• [ASSIGNMENT] With pictures left out, retype exactly the lines from the one containing "1395x868 pixels." through the final line of the entries.
[DATA SUPPLIED — start]
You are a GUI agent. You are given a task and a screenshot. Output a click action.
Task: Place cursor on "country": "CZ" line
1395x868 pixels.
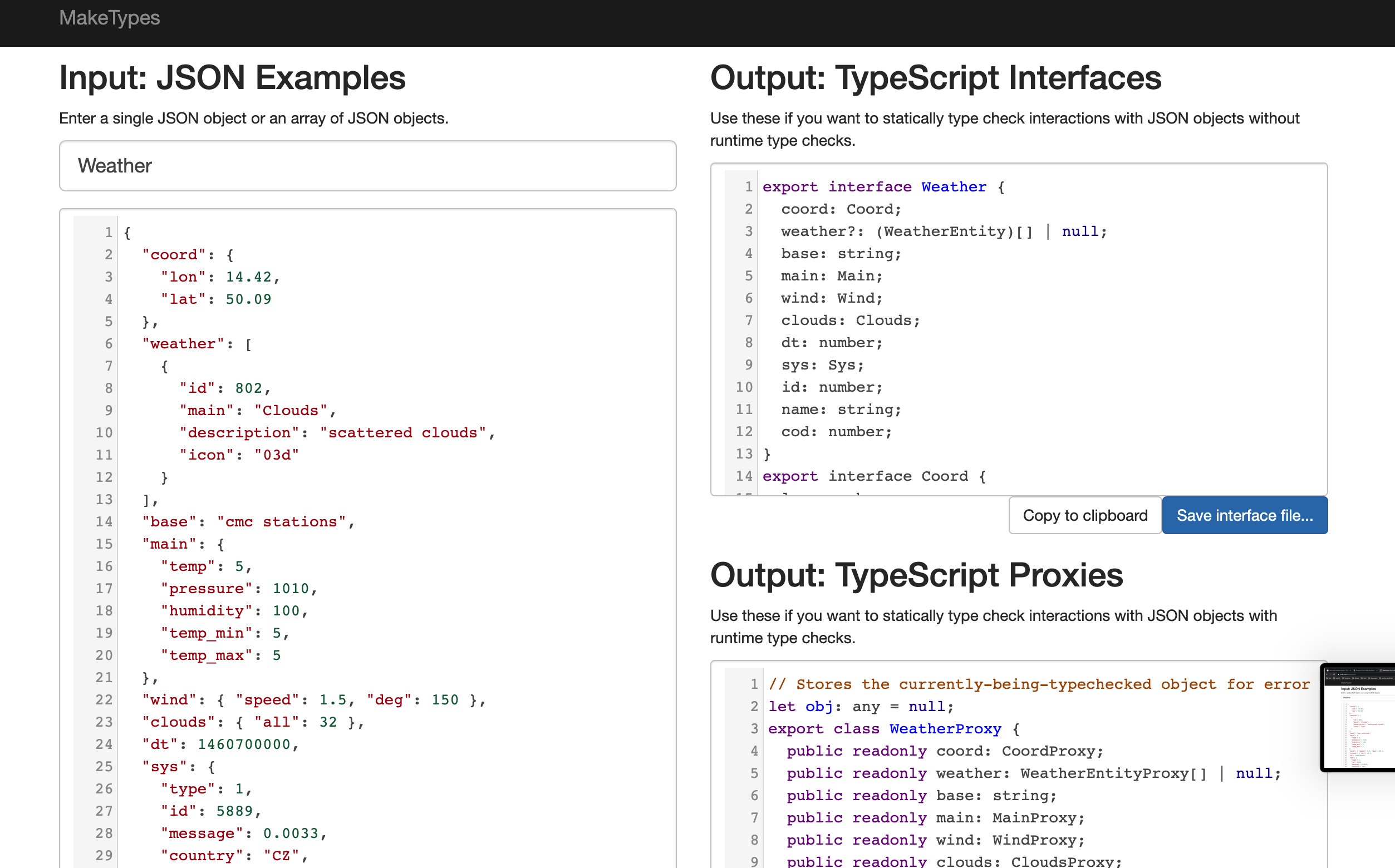click(x=234, y=855)
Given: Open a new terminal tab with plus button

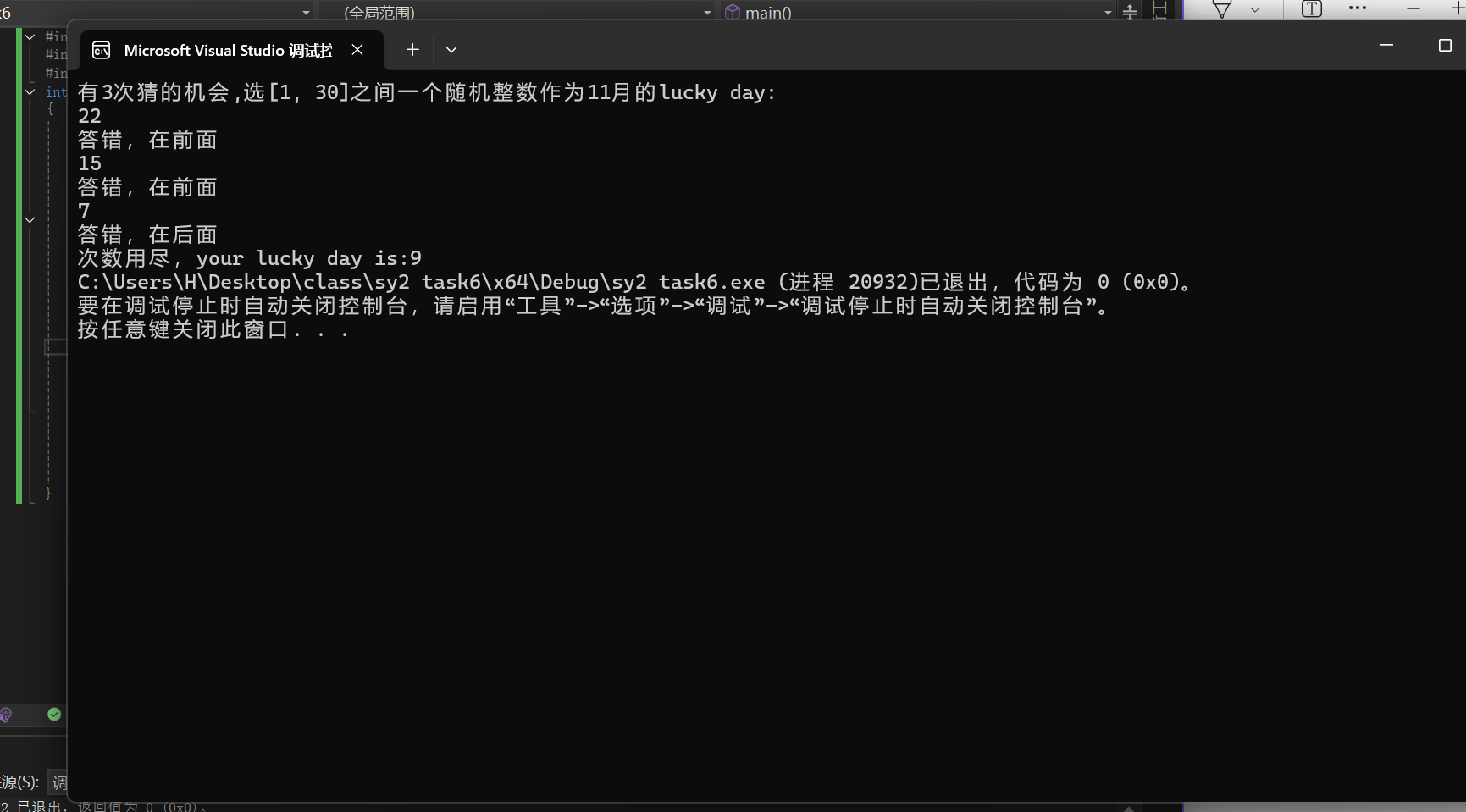Looking at the screenshot, I should [x=412, y=49].
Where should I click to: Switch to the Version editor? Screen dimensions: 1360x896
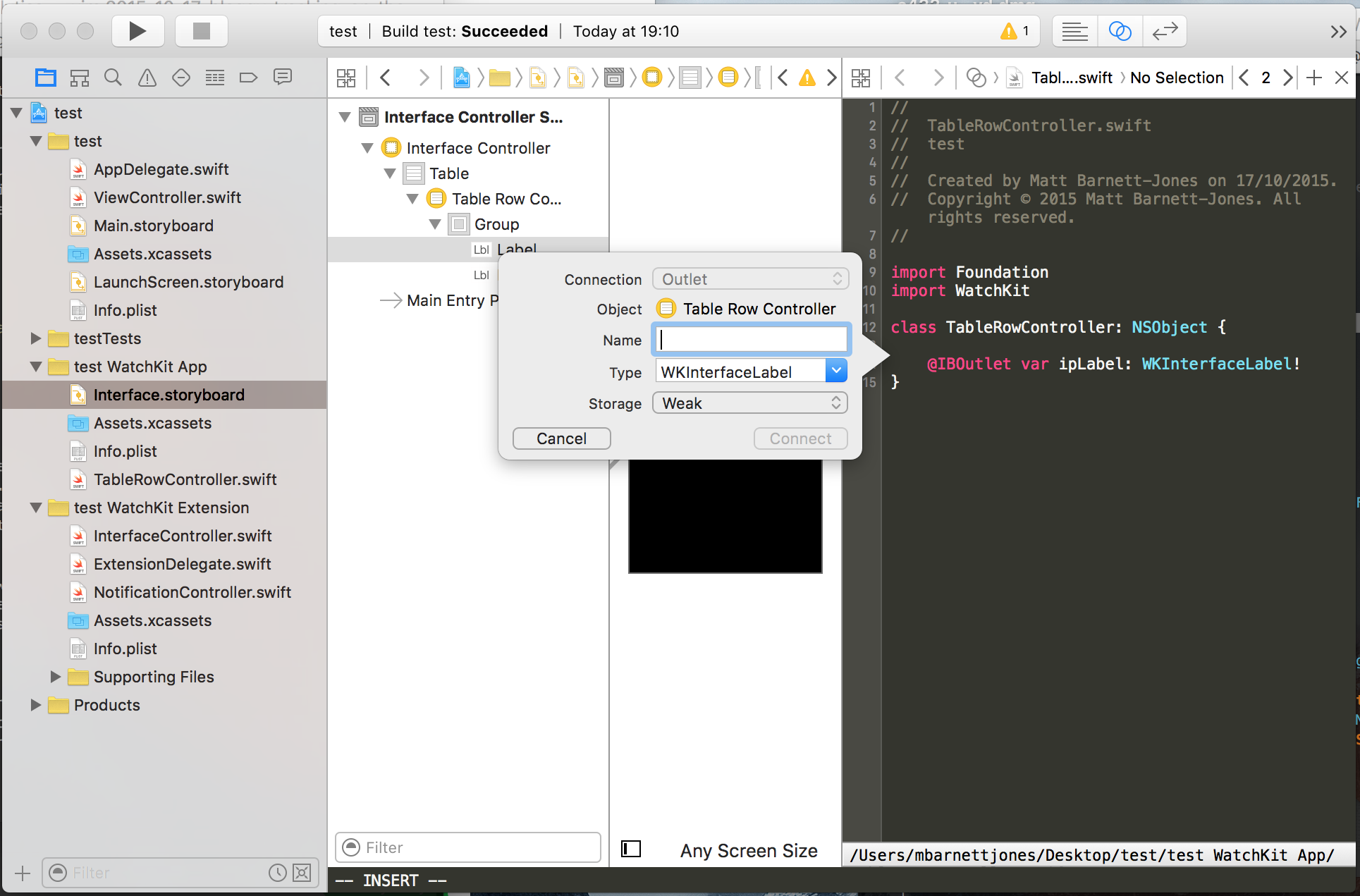[1165, 31]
[DATA SUPPLIED — finish]
• [SOLVED PROBLEM]
1395x868 pixels.
click(x=234, y=855)
Given: Open a new terminal tab with plus button

Looking at the screenshot, I should [x=412, y=49].
Where should I click to: Switch to the Version editor? Screen dimensions: 1360x896
[1165, 31]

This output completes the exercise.